What is the relationship between Reading and Leeds Festival?▼
Reading and Leeds are twin festivals running the same lineup across two sites on the same Bank Holiday weekend. Leeds Festival takes place at Bramham Park in Yorkshire, and acts swap between the two sites across Friday, Saturday and Sunday — a band that plays Reading on Friday will play Leeds on Saturday, and vice versa. The pair is universally referred to in the UK music press as Reading & Leeds and shares promoters, branding and ticketing, but operates as two physically separate festivals with their own campsites and crowds.
How do I buy tickets for Reading Festival?▼
Reading Festival tickets are sold through the festival's official ticketing partners as weekend camping tickets, weekend day tickets without camping, and single day tickets released closer to the event. Early-bird tickets typically go on sale during the previous autumn at the lowest price tier, with subsequent tiers rising as each sells through. The festival has sold out in advance for several consecutive years, so committing early is the safer plan. VIP and upgraded camping options are available at premium tiers.
Who has headlined Reading Festival in the past?▼
Reading has a six-decade headliner history. In recent years the main-stage closers have included Foo Fighters, Arctic Monkeys, Eminem, The 1975, Travis Scott, Liam Gallagher, Blur, Bring Me the Horizon, Lana Del Rey, Billie Eilish, Sam Fender and Dua Lipa. Earlier eras saw Nirvana, Oasis, Pulp, The Stone Roses, Iron Maiden, Metallica, Rage Against the Machine, Green Day, Red Hot Chili Peppers and Muse all close the main stage, often multiple times across different cycles.

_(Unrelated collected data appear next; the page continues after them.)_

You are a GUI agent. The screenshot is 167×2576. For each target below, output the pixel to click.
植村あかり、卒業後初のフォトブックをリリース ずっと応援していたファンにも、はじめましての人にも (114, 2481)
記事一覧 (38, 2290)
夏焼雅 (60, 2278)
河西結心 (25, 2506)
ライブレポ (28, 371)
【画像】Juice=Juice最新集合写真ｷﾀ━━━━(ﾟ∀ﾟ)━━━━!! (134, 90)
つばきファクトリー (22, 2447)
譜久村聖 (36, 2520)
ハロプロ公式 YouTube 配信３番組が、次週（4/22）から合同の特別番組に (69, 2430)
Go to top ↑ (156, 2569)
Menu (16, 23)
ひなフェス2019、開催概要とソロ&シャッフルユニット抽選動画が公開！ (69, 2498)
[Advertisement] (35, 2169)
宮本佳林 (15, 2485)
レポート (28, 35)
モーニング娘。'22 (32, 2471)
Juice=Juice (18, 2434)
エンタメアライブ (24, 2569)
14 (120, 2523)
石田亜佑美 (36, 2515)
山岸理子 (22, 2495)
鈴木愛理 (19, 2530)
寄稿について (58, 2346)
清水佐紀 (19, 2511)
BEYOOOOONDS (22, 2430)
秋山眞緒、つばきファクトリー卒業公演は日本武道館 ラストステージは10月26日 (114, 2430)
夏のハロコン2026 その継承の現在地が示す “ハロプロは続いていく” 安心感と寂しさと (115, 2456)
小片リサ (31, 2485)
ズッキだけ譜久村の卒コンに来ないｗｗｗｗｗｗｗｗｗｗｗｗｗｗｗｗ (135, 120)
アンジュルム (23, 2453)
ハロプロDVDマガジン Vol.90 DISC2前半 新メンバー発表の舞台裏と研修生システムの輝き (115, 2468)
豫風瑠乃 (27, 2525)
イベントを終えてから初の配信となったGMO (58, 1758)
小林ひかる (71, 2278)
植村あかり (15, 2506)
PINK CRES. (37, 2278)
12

Is there camping at Reading Festival?▼
Yes — Reading is a full camping festival and the campsite is integral to the experience. The official campsite is divided into named fields with varying noise tolerances, with quieter family-friendly fields and louder party fields on opposite sides of the site. Upgraded options include boutique camping, pre-pitched tents and glamping pods on dedicated sites with their own facilities. The campsite opens on Wednesday afternoon for early-bird ticket holders and Thursday for general weekend tickets, with most of the audience arriving across Thursday into Friday morning.
How do I get to Reading Festival?▼
The most common route is by rail to Reading station, which is on the Great Western Main Line and roughly thirty minutes from London Paddington. The festival site is a fifteen-minute walk from the station along a signed route through the town centre. Reading is also served by CrossCountry trains from Birmingham, Manchester and the South West, and by RailAir coaches from Heathrow. National Express runs official festival coaches from major UK cities directly to the site. The M4 runs immediately south of the festival with official car parks on the outskirts of Reading and shuttle services to the gates.
Is Reading Festival suitable for under-eighteens?▼
Reading has long had a strong under-eighteen contingent — the festival lands on A-level results weekend in England and Wales, and is widely treated as a post-results celebration by school leavers. Under-sixteens must be accompanied by an adult in the campsite, while sixteen and seventeen-year-olds can attend and camp without an accompanying adult provided they hold their own ticket. The festival publishes detailed age policies each year, and dedicated under-eighteen camping areas with additional welfare provision sit alongside the main campsite fields.